Well, I sit down and drink a lot of coffee, and then I just think about what we’ve got in hand and what would go with it. To get one dish to the final stage, I think I rewrite it at least three to four times because I’ll add something and then the first ingredient doesn’t make sense anymore.

[Working with Huy], we make sure we don’t use the same products, and then we make our own dishes and see where they go together. So, flavor-wise, we see which one should go first, which ones follow. And we of course we go from light to more intense. But the bringing up of the ideas is kind of separate.

Do you taste as you go?

We try to do that, but I have a database [of ingredients and flavors] in my head already. I started working in Michelin-star restaurants at 18.

Tell us more about that experience.

I worked at a three-star restaurant and a two. The most recent was two, where I also held the highest position. That was with Sidney Schutte in the restaurant Spectrum in Amsterdam. He’s my most recent [mentor]. I also worked for him in Mexico in Cabo. And from Cabo, I went to the United States.

Chef Bert Bonnarens says he felt proudest of his Hokkaido scallop course, served with Kaluga caviar, black sesame hot espuma, pomme soufflé, and yuzu-koshu beurre blanc.

Spot prawn tartare served with pickled cucumber, gin tonic gazpacho, and cucumber blossom, plus a wafer imprinted with herbs.

Samurai-inspired napkin folds.

How similar are the omakase offerings to the standard menu at Shorebird?

It’s very different, but I think it’s a very good combination of everything we do in this company.

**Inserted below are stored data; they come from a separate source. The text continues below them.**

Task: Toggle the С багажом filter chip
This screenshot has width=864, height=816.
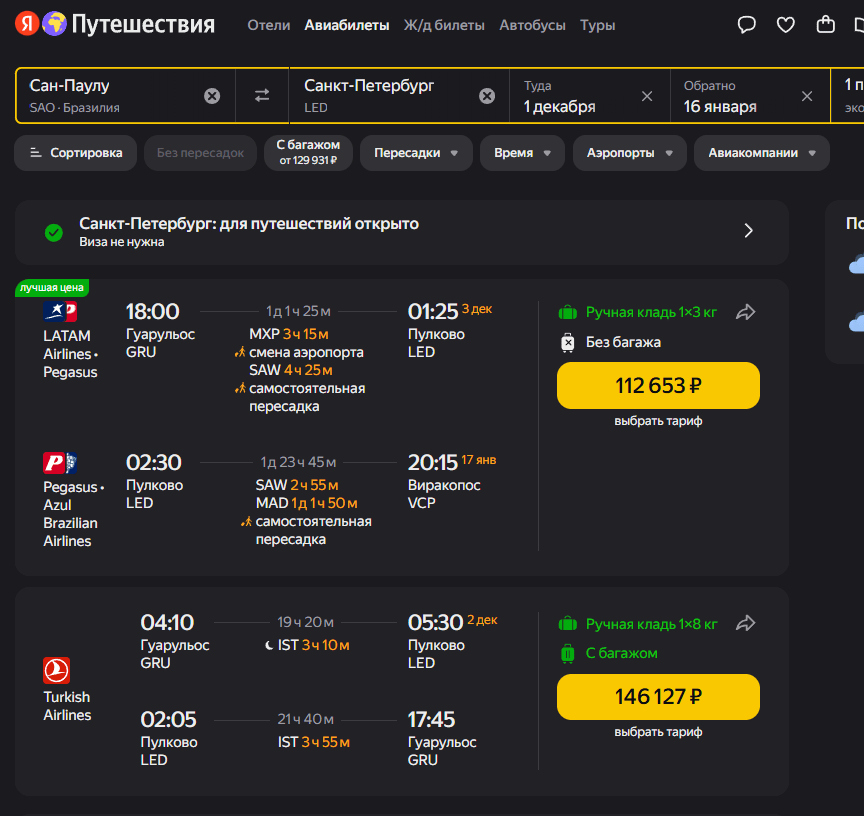Action: pyautogui.click(x=307, y=152)
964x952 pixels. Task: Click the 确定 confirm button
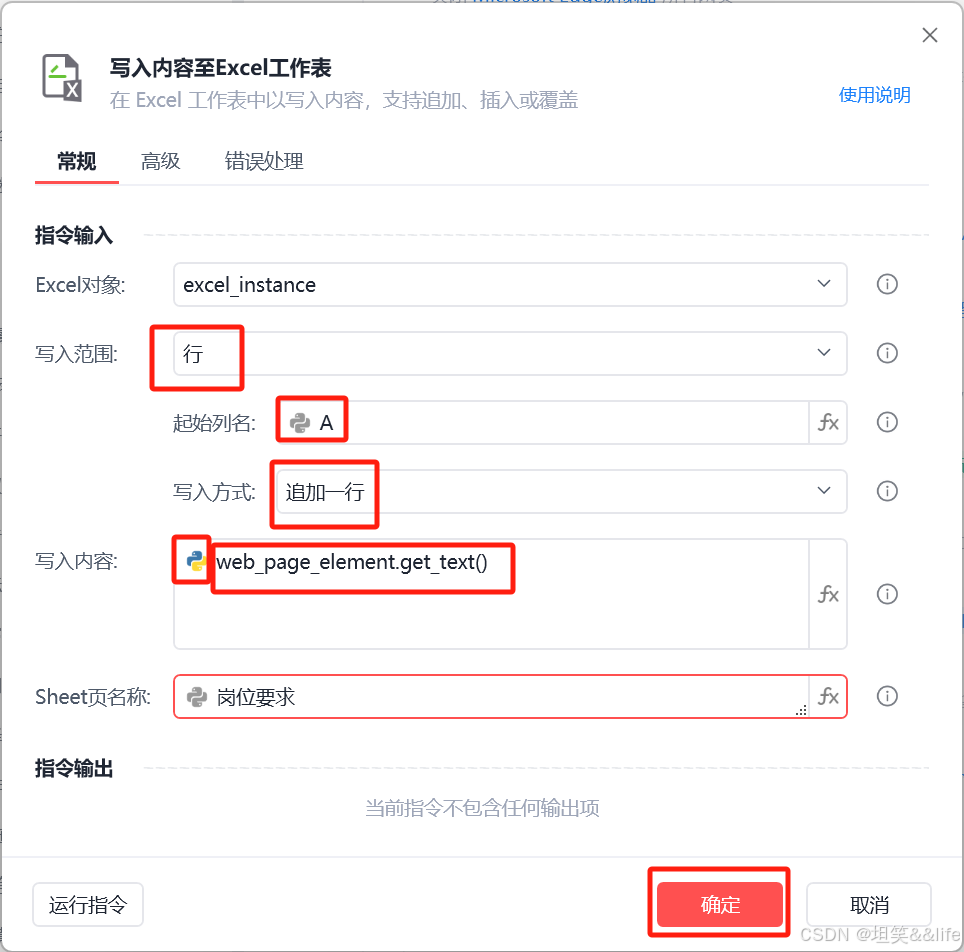click(x=719, y=904)
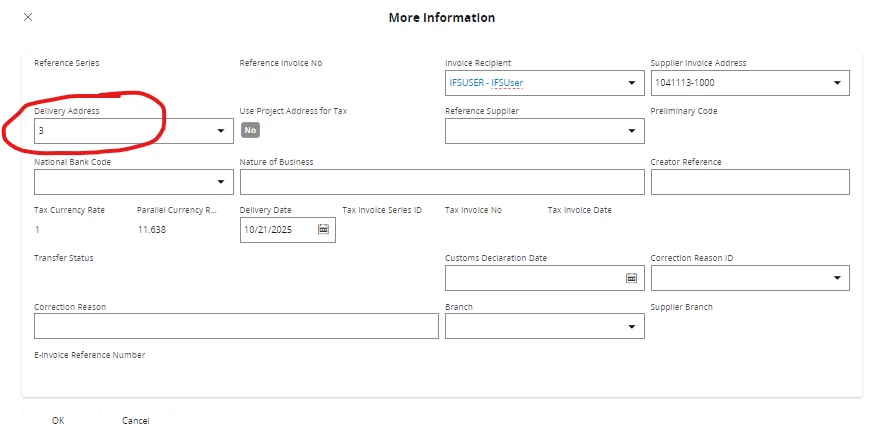Expand the Correction Reason ID dropdown

tap(836, 278)
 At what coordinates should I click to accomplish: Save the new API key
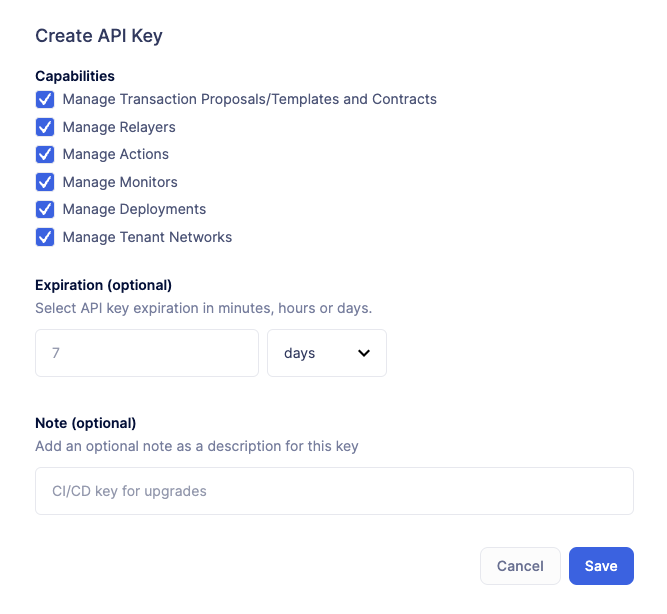point(600,566)
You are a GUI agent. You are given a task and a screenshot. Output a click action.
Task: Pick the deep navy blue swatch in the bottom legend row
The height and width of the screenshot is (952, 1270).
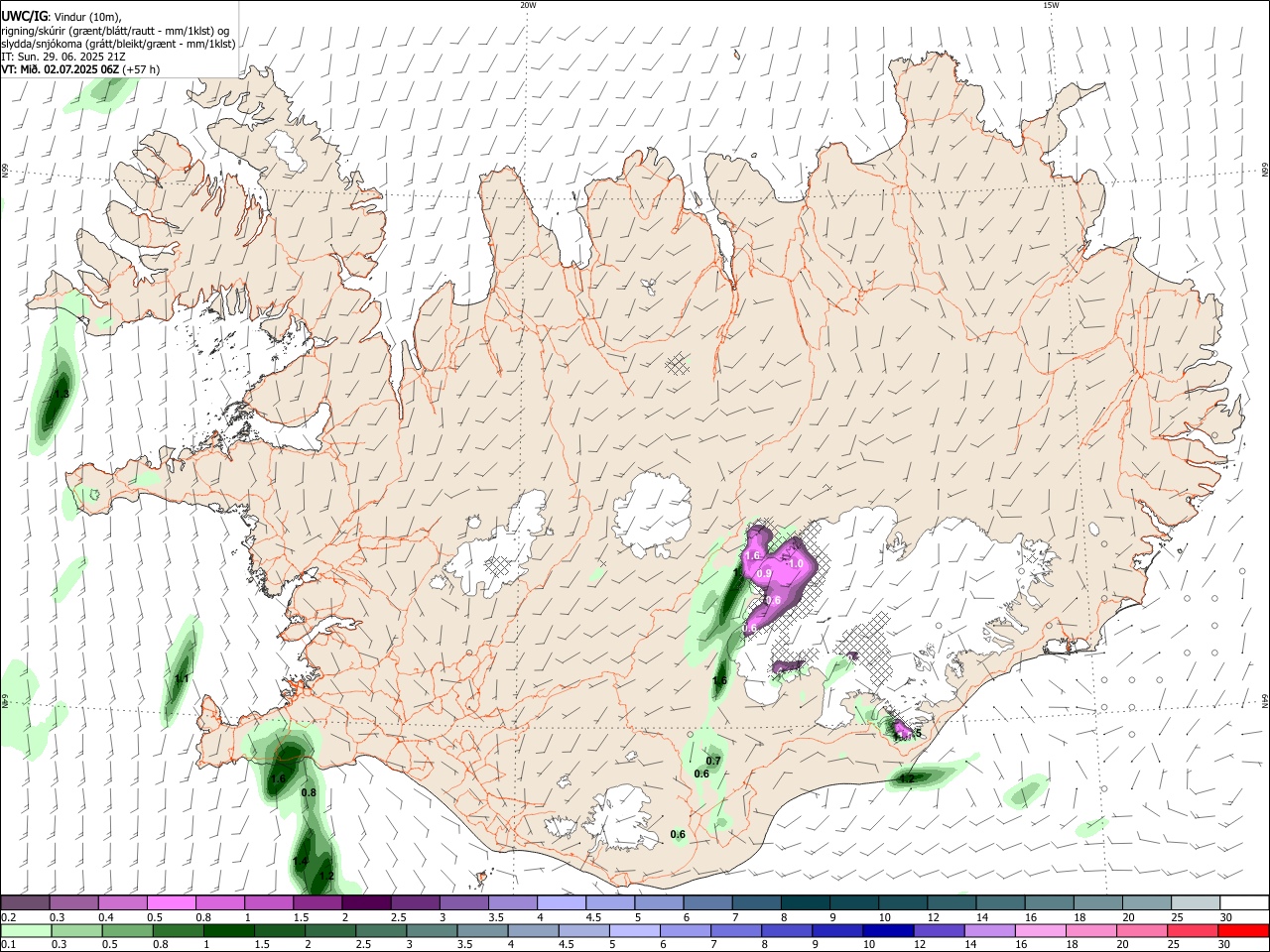pyautogui.click(x=887, y=930)
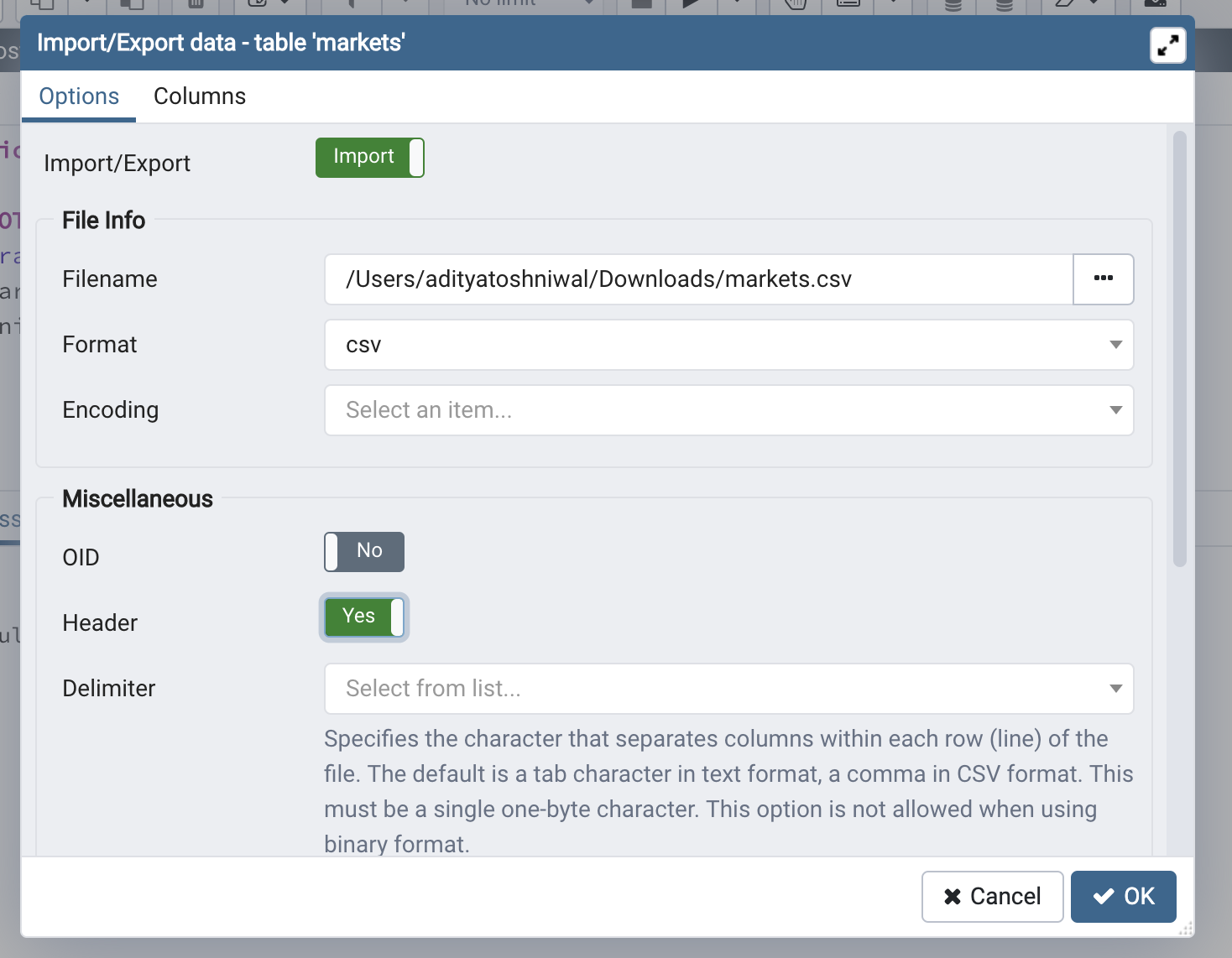Screen dimensions: 1232x958
Task: Click into the Filename path field
Action: click(x=698, y=279)
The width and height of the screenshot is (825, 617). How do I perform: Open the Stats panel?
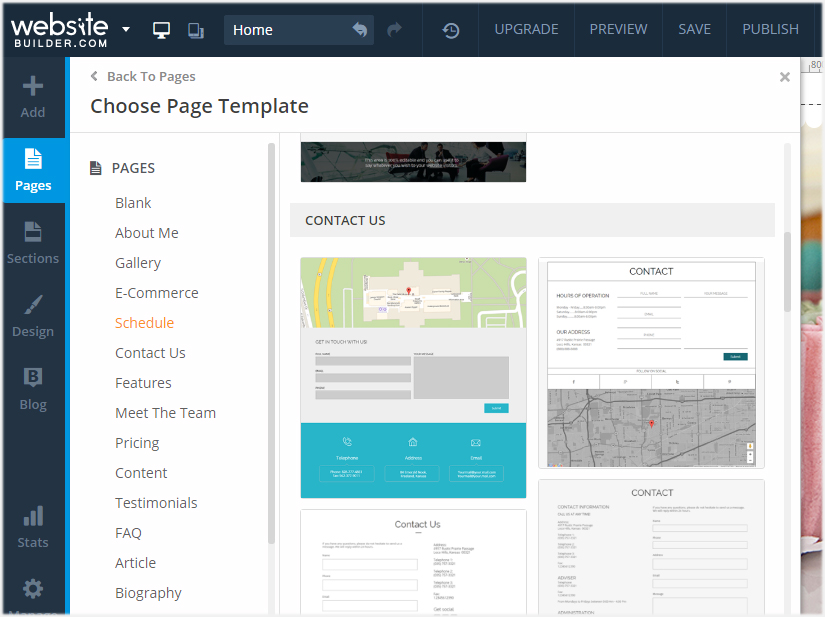coord(33,527)
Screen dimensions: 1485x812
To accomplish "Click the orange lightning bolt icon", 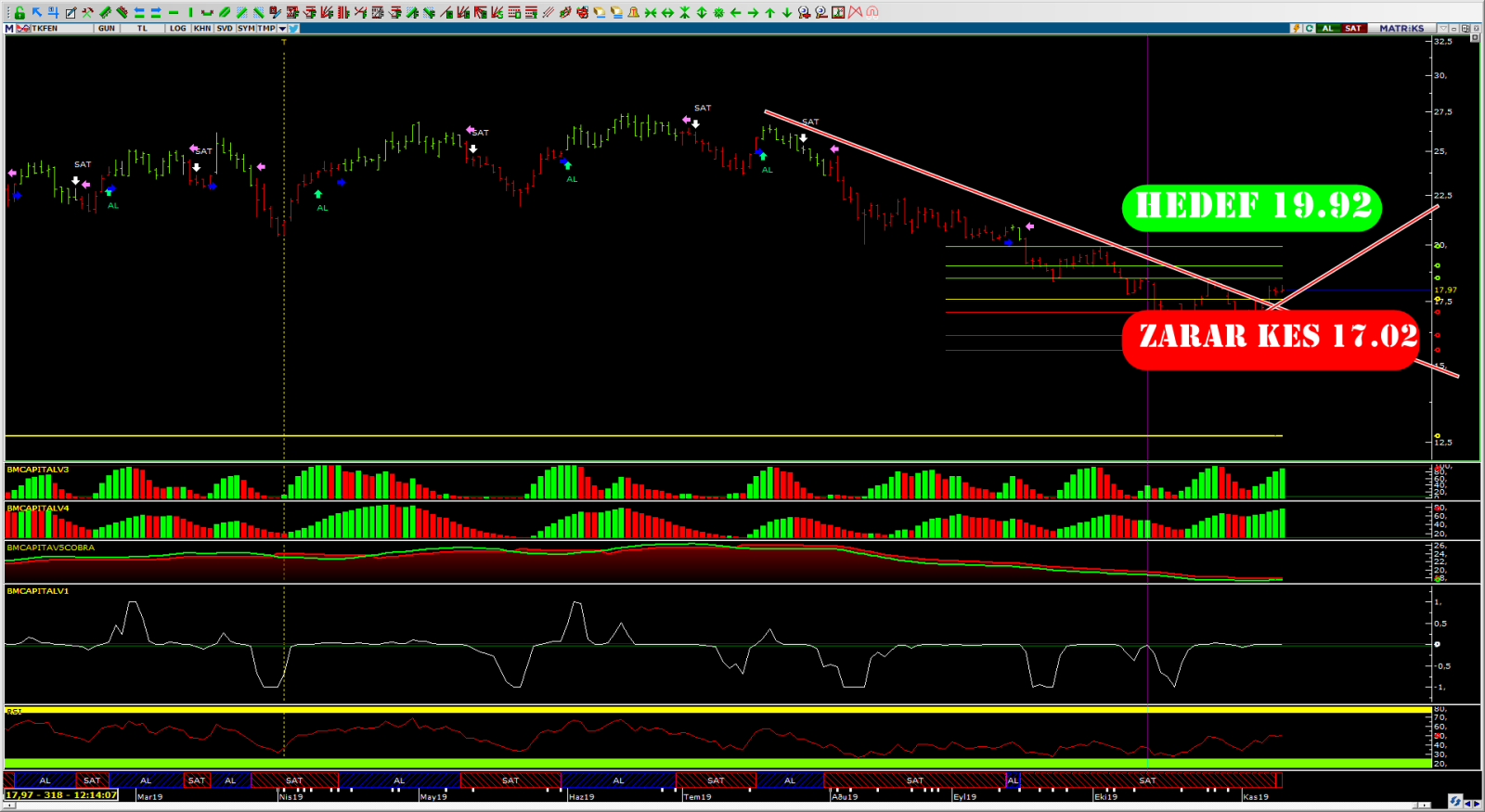I will pos(1296,29).
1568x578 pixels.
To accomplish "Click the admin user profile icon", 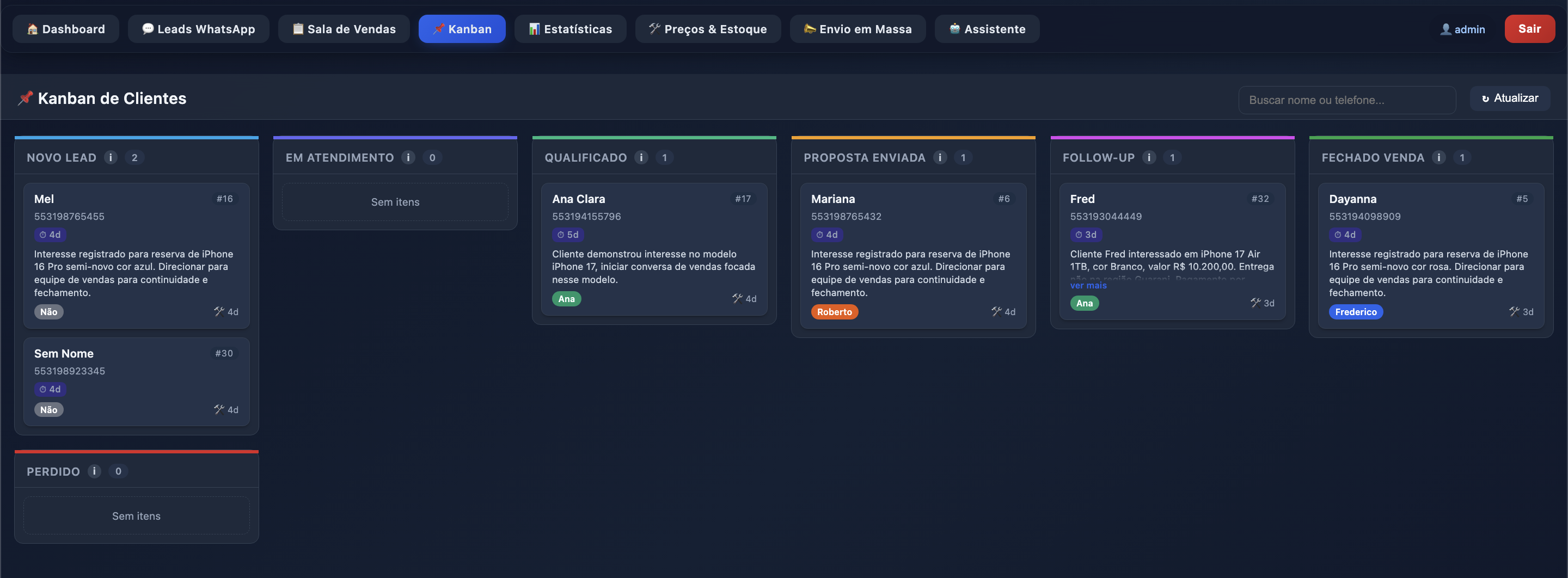I will 1445,29.
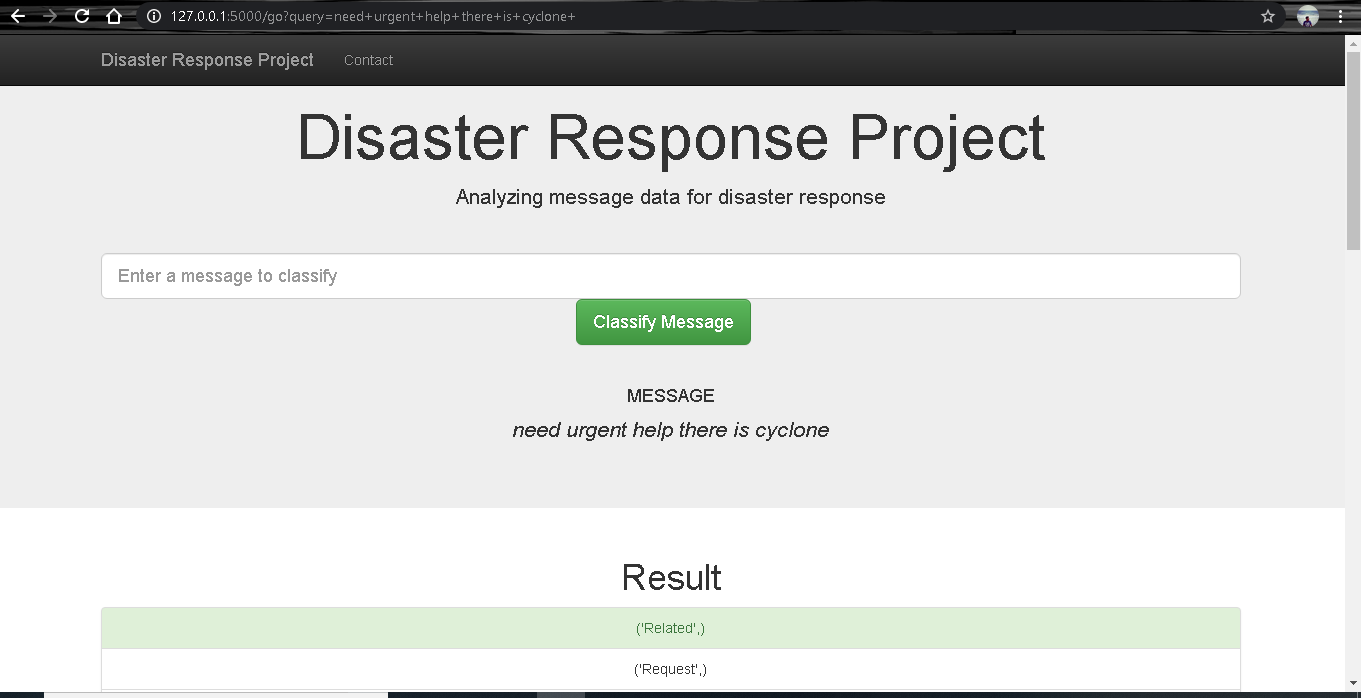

We have the coastal influences at Shorebird, we have influences [that chef Huy brings] from Kai. It’s a really good representation of what our chefs at WildThyme can do if we get carte blanche. I think that’s the best way to explain it. It’s not tied to a specific branch. We do it at Shorebird because it’s the best location for it, but I think it’s a real show of what our executive chefs here at WildThyme can do.

What is your overall vision for the meal?

The real force behind what we do is to surprise guests.

Some of our cooks downstairs were asking, “Why do you reduce everything so much? Isn’t this a little bit too salty? Isn’t this a little bit too strong?” We only get three to four bites on a dish, so you want those flavors to hit you in those three bites, and then it’s done.

It’s 10 to 15 dishes, but they’re small portions. We try to do those intense flavors, and here and there, we try to mix in a little surprise — like the coconut hollandaise with the strawberries. If you hear it, it doesn’t make the most sense, but once you see it in front of you and you try it, it does.

Why are you passionate about food?

I always wanted to be chef. Since I was really young, I was cooking at home with my mom and then, later on, alone. Then I decided to go to culinary school. For me, it’s seeing people enjoy it. It makes me really proud when I see people try something and they’re like, “This is really, really, really good.” I want people to [create a] memory.

Spanish bluefin otoro with Japanese uni and gold leaf.

Japanese Thai red snapper nigiri with roasted shishito.

Bonnarens pours the strawberry ceviche sauce over brown butter–poached Petrale sole.

Standing, left to right: Chefs Huy, Bonnarens, and Bogsinske discuss the evening’s menu with guests.

Wagyu strip loin with summer truffle shavings, crispy Japanese sweet potato, black garlic jus de veau, shiitake duxelles, and pan-seared foie gras.

The final course: white chocolate panna cotta with rosemary crumble, Coachella Valley date ice cream from local brand Perfect Pint, and grated tonka bean.